#### Entries provided ####

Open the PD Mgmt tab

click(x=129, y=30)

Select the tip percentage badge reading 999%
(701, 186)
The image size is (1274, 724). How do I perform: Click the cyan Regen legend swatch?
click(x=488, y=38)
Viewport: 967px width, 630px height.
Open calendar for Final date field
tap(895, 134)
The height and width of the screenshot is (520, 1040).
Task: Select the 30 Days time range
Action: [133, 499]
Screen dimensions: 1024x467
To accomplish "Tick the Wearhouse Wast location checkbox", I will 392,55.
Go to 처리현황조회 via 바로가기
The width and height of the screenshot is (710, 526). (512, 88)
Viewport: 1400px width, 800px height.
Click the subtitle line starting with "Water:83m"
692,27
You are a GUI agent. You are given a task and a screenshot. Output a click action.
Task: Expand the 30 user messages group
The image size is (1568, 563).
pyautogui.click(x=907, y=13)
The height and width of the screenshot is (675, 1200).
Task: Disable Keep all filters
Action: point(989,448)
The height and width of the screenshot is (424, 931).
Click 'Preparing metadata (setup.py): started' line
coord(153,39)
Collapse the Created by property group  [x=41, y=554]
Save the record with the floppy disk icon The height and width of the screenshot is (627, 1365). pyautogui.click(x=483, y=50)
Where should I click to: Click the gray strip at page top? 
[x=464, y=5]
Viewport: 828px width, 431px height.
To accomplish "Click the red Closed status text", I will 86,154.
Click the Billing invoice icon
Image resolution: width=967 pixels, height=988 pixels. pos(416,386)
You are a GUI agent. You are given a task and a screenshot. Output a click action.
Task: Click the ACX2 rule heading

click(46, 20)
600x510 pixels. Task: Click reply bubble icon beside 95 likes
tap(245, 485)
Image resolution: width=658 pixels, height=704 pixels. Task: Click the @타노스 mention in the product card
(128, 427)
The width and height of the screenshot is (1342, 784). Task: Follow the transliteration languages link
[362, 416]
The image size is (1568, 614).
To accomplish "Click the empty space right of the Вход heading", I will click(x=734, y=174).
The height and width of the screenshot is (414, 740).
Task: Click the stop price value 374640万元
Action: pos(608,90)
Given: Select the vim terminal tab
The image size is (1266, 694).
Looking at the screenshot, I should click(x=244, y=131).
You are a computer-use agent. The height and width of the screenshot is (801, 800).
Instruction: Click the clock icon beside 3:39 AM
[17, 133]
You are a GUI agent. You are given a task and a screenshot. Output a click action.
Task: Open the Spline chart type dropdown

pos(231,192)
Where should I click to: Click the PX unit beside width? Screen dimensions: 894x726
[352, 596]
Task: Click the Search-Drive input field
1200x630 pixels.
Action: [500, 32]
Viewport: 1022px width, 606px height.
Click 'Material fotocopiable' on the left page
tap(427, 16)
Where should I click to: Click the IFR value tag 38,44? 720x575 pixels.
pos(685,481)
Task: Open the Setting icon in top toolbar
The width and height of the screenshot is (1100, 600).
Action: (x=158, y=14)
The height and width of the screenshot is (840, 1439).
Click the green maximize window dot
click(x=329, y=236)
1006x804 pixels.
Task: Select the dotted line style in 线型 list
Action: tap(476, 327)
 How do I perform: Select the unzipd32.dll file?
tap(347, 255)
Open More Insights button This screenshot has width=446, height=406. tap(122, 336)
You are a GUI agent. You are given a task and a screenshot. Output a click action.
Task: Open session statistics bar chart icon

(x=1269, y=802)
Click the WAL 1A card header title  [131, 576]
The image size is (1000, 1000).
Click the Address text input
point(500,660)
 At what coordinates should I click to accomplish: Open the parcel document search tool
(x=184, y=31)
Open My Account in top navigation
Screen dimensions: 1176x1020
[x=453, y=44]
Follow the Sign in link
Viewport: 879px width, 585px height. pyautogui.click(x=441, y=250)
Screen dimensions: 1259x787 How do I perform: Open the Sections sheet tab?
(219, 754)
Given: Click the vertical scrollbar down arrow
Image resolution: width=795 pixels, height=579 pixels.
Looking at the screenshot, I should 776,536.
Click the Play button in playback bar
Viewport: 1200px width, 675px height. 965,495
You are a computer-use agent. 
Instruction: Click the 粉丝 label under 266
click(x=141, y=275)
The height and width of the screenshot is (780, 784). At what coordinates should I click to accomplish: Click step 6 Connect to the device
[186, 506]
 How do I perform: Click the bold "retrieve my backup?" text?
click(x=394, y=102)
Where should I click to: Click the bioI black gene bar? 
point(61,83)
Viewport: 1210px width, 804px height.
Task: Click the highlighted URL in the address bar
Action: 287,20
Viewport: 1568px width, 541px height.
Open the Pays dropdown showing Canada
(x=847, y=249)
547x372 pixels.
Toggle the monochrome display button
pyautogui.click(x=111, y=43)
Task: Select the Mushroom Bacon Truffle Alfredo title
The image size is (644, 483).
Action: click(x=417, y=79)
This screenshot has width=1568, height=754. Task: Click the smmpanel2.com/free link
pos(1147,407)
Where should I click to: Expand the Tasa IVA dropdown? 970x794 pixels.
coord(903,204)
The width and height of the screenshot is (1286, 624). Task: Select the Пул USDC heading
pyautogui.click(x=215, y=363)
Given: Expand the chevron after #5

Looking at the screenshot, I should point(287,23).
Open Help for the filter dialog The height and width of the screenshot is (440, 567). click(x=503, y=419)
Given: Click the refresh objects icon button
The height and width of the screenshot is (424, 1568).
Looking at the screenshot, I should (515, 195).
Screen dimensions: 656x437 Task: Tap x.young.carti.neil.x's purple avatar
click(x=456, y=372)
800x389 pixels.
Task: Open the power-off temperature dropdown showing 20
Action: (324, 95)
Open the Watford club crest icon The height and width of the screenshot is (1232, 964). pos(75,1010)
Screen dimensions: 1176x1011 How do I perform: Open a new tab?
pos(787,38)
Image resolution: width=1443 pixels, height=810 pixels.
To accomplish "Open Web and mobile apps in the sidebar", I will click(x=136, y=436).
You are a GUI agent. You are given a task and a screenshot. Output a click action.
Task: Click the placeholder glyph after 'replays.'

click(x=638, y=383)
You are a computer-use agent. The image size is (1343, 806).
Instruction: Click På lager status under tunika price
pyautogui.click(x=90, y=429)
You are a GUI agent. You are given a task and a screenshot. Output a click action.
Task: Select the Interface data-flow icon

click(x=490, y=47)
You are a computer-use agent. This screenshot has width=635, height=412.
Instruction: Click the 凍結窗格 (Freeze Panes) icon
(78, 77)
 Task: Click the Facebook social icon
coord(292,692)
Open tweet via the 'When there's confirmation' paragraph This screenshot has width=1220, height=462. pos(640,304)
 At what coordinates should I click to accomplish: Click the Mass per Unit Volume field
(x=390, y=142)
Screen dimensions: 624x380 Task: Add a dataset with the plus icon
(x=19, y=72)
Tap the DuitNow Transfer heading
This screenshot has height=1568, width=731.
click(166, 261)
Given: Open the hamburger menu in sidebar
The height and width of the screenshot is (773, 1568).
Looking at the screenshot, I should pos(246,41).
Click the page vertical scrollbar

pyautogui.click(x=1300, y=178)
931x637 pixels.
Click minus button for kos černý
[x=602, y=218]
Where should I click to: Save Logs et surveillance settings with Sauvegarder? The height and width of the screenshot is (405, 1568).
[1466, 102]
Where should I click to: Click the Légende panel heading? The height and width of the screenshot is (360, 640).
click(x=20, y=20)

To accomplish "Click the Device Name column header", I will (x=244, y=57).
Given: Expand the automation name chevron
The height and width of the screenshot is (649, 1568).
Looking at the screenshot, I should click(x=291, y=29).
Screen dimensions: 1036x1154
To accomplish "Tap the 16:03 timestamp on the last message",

####

The listing above should be printed again in full, unchanged.

- _Solution_
Open the PD Mgmt tab

click(x=129, y=30)

Select the tip percentage badge reading 999%
(701, 186)
The image size is (1274, 724). How do I perform: Click the cyan Regen legend swatch?
click(x=488, y=38)
Viewport: 967px width, 630px height.
Open calendar for Final date field
tap(895, 134)
The height and width of the screenshot is (520, 1040).
Task: Select the 30 Days time range
Action: [133, 499]
Screen dimensions: 1024x467
To accomplish "Tick the Wearhouse Wast location checkbox", I will 392,55.
Go to 처리현황조회 via 바로가기
The width and height of the screenshot is (710, 526). (512, 88)
Viewport: 1400px width, 800px height.
Click the subtitle line starting with "Water:83m"
692,27
You are a GUI agent. You are given a task and a screenshot. Output a click action.
Task: Expand the 30 user messages group
The image size is (1568, 563).
pyautogui.click(x=907, y=13)
The height and width of the screenshot is (675, 1200).
Task: Disable Keep all filters
Action: point(989,448)
The height and width of the screenshot is (424, 931).
Click 'Preparing metadata (setup.py): started' line
coord(153,39)
Collapse the Created by property group  [x=41, y=554]
Save the record with the floppy disk icon The height and width of the screenshot is (627, 1365). pyautogui.click(x=483, y=50)
Where should I click to: Click the gray strip at page top? 
[x=464, y=5]
Viewport: 828px width, 431px height.
To accomplish "Click the red Closed status text", I will 86,154.
Click the Billing invoice icon
Image resolution: width=967 pixels, height=988 pixels. pos(416,386)
You are a GUI agent. You are given a task and a screenshot. Output a click action.
Task: Click the ACX2 rule heading

click(46, 20)
600x510 pixels. Task: Click reply bubble icon beside 95 likes
tap(245, 485)
Image resolution: width=658 pixels, height=704 pixels. Task: Click the @타노스 mention in the product card
(128, 427)
The width and height of the screenshot is (1342, 784). Task: Follow the transliteration languages link
[362, 416]
The image size is (1568, 614).
To accomplish "Click the empty space right of the Вход heading", I will click(x=734, y=174).
The height and width of the screenshot is (414, 740).
Task: Click the stop price value 374640万元
Action: pos(608,90)
Given: Select the vim terminal tab
The image size is (1266, 694).
Looking at the screenshot, I should click(x=244, y=131).
You are a computer-use agent. The height and width of the screenshot is (801, 800).
Instruction: Click the clock icon beside 3:39 AM
[17, 133]
You are a GUI agent. You are given a task and a screenshot. Output a click action.
Task: Open the Spline chart type dropdown

pos(231,192)
Where should I click to: Click the PX unit beside width? Screen dimensions: 894x726
[352, 596]
Task: Click the Search-Drive input field
1200x630 pixels.
Action: [500, 32]
Viewport: 1022px width, 606px height.
Click 'Material fotocopiable' on the left page
tap(427, 16)
Where should I click to: Click the IFR value tag 38,44? 720x575 pixels.
pos(685,481)
Task: Open the Setting icon in top toolbar
The width and height of the screenshot is (1100, 600).
Action: (x=158, y=14)
The height and width of the screenshot is (840, 1439).
Click the green maximize window dot
click(x=329, y=236)
1006x804 pixels.
Task: Select the dotted line style in 线型 list
Action: tap(476, 327)
 How do I perform: Select the unzipd32.dll file?
tap(347, 255)
Open More Insights button This screenshot has width=446, height=406. tap(122, 336)
You are a GUI agent. You are given a task and a screenshot. Output a click action.
Task: Open session statistics bar chart icon

(x=1269, y=802)
Click the WAL 1A card header title  [131, 576]
The image size is (1000, 1000).
Click the Address text input
point(500,660)
 At what coordinates should I click to accomplish: Open the parcel document search tool
(x=184, y=31)
Open My Account in top navigation
Screen dimensions: 1176x1020
[x=453, y=44]
Follow the Sign in link
Viewport: 879px width, 585px height. pyautogui.click(x=441, y=250)
Screen dimensions: 1259x787 How do I perform: Open the Sections sheet tab?
(219, 754)
Given: Click the vertical scrollbar down arrow
Image resolution: width=795 pixels, height=579 pixels.
Looking at the screenshot, I should 776,536.
Click the Play button in playback bar
Viewport: 1200px width, 675px height. 965,495
You are a computer-use agent. 
Instruction: Click the 粉丝 label under 266
click(x=141, y=275)
The height and width of the screenshot is (780, 784). At what coordinates should I click to accomplish: Click step 6 Connect to the device
[186, 506]
 How do I perform: Click the bold "retrieve my backup?" text?
click(x=394, y=102)
Where should I click to: Click the bioI black gene bar? 
point(61,83)
Viewport: 1210px width, 804px height.
Task: Click the highlighted URL in the address bar
Action: 287,20
Viewport: 1568px width, 541px height.
Open the Pays dropdown showing Canada
(x=847, y=249)
547x372 pixels.
Toggle the monochrome display button
pyautogui.click(x=111, y=43)
Task: Select the Mushroom Bacon Truffle Alfredo title
The image size is (644, 483).
Action: click(x=417, y=79)
This screenshot has width=1568, height=754. Task: Click the smmpanel2.com/free link
pos(1147,407)
Where should I click to: Expand the Tasa IVA dropdown? 970x794 pixels.
coord(903,204)
The width and height of the screenshot is (1286, 624). Task: Select the Пул USDC heading
pyautogui.click(x=215, y=363)
Given: Expand the chevron after #5

Looking at the screenshot, I should point(287,23).
Open Help for the filter dialog The height and width of the screenshot is (440, 567). click(x=503, y=419)
Given: Click the refresh objects icon button
The height and width of the screenshot is (424, 1568).
Looking at the screenshot, I should (515, 195).
Screen dimensions: 656x437 Task: Tap x.young.carti.neil.x's purple avatar
click(x=456, y=372)
800x389 pixels.
Task: Open the power-off temperature dropdown showing 20
Action: (324, 95)
Open the Watford club crest icon The height and width of the screenshot is (1232, 964). pos(75,1010)
Screen dimensions: 1176x1011 How do I perform: Open a new tab?
pos(787,38)
Image resolution: width=1443 pixels, height=810 pixels.
To accomplish "Open Web and mobile apps in the sidebar", I will click(x=136, y=436).
You are a GUI agent. You are given a task and a screenshot. Output a click action.
Task: Click the placeholder glyph after 'replays.'

click(x=638, y=383)
You are a computer-use agent. The image size is (1343, 806).
Instruction: Click På lager status under tunika price
pyautogui.click(x=90, y=429)
You are a GUI agent. You are given a task and a screenshot. Output a click action.
Task: Select the Interface data-flow icon

click(x=490, y=47)
You are a computer-use agent. This screenshot has width=635, height=412.
Instruction: Click the 凍結窗格 (Freeze Panes) icon
(78, 77)
 Task: Click the Facebook social icon
coord(292,692)
Open tweet via the 'When there's confirmation' paragraph This screenshot has width=1220, height=462. pos(640,304)
 At what coordinates should I click to accomplish: Click the Mass per Unit Volume field
(x=390, y=142)
Screen dimensions: 624x380 Task: Add a dataset with the plus icon
(x=19, y=72)
Tap the DuitNow Transfer heading
This screenshot has height=1568, width=731.
click(166, 261)
Given: Open the hamburger menu in sidebar
The height and width of the screenshot is (773, 1568).
Looking at the screenshot, I should pos(246,41).
Click the page vertical scrollbar

pyautogui.click(x=1300, y=178)
931x637 pixels.
Click minus button for kos černý
[x=602, y=218]
Where should I click to: Save Logs et surveillance settings with Sauvegarder? The height and width of the screenshot is (405, 1568).
[1466, 102]
Where should I click to: Click the Légende panel heading? The height and width of the screenshot is (360, 640).
click(x=20, y=20)

To accomplish "Click the Device Name column header", I will (x=244, y=57).
Given: Expand the automation name chevron
The height and width of the screenshot is (649, 1568).
Looking at the screenshot, I should click(x=291, y=29).
Screen dimensions: 1036x1154
To accomplish "Tap the 16:03 timestamp on the last message",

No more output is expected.